This program is a combination of the knowledge in Chapter 8 and this chapter - using buttons to control the rotation of a stepper motor. There are several points worth noting in the program, which we will describe as follows:

• Since the motor needs to complete two different operations, forward rotation and reverse rotation, we did not use two functions, forward rotation start function and reverse rotation start function, to complete them, nor did we add a formal parameter to indicate its direction when defining the start function. The only difference between our start function void StartMotor(signed long angle) and the start function for unidirectional forward rotation is that the type of the formal parameter angle is changed from unsigned long to signed long. We use the inherent positive and negative characteristics of signed numbers to distinguish between forward rotation and reverse rotation. A positive number indicates a forward rotation of angle degrees, and a negative number indicates a reverse rotation of angle degrees. Isn't this treatment very concise and clear? Do you have a better understanding of the difference and usage of signed and unsigned numbers?

• We defined a separate StopMotor function to stop the motor from rotating. Although this function is very simple and is only called in the Esc key branch, we still separate it out as a function. This approach is based on a programming principle: use a separate function to complete a certain hardware operation as much as possible. When a piece of hardware contains multiple operations, organize these operation functions together to form a unified interface to the upper layer. Such hierarchical processing will make the entire program clear and organized, which is conducive to both program debugging and maintenance, and function expansion.

• The interrupt function needs to handle two things: key scanning and motor driving.
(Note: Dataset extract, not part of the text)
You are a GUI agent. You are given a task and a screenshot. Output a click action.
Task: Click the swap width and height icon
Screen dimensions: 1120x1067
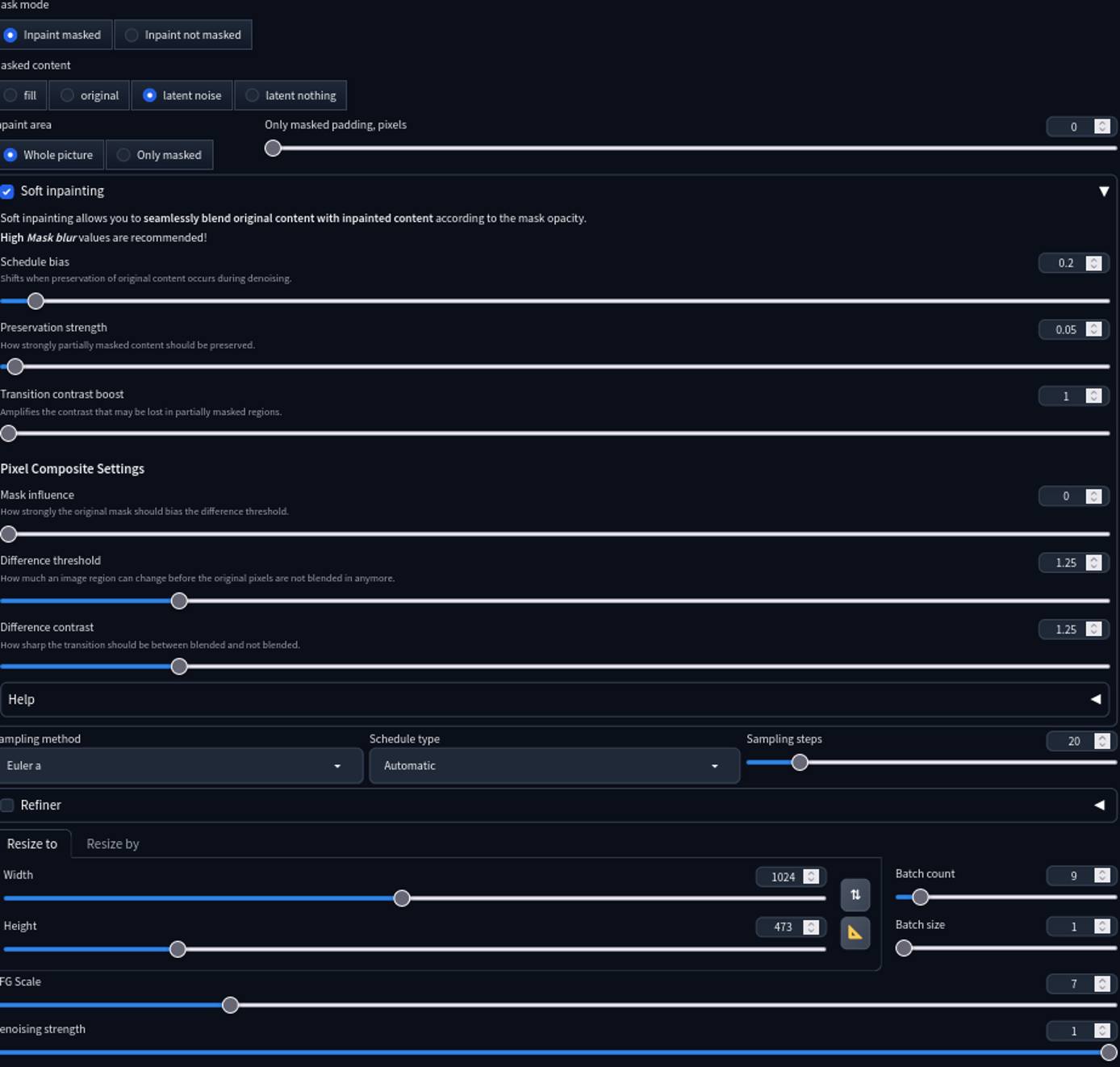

In order to avoid the interrupt function being too complicated, we separate the key scanning and motor driving functions (this also conforms to the programming principle 2 above), and the logic of the interrupt function becomes concise and clear. There is also a contradiction here, that is, the timing time we choose for key scanning is 1 ms, while the motor beat duration in the previous examples in this chapter is 2 ms; obviously, using 1 ms timing can determine a 2 ms interval, but using 2 ms timing cannot get an accurate 1 ms interval; so what we do is, the timer still times 1 ms, and then uses a bit variable as a flag, changing its value every 1 ms, and we only choose to execute an action when the value is 1, so that it is a 2 ms interval; if I want 3 ms, 4 ms..., change the bit to char or int type, and then increment them, and determine which value should be reset to zero, that's it. This is to achieve accurate software timing based on the hardware timer. In fact, we have used similar operations when we talked about digital tubes. Think about it.